From the entries that follow, copy exactly the lines beginning at the line holding "You are a GUI" and continuing through the line holding "Eng (40, 10)".

-- Extracted entries follows --

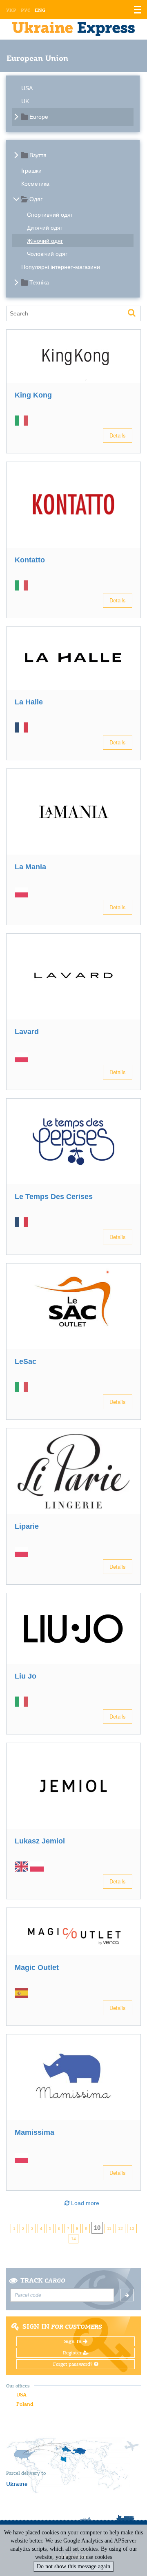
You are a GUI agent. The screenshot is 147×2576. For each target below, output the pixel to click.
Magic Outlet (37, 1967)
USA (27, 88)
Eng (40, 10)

-- Extracted entries concluded --
-- Extracted entries follows --

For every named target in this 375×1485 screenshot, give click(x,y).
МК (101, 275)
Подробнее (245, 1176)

-- Extracted entries concluded --

## [Solution for this exercise]
You are a GUI agent. The screenshot is 147×2576. For each target below, output the pixel to click.
Magic Outlet (37, 1967)
USA (27, 88)
Eng (40, 10)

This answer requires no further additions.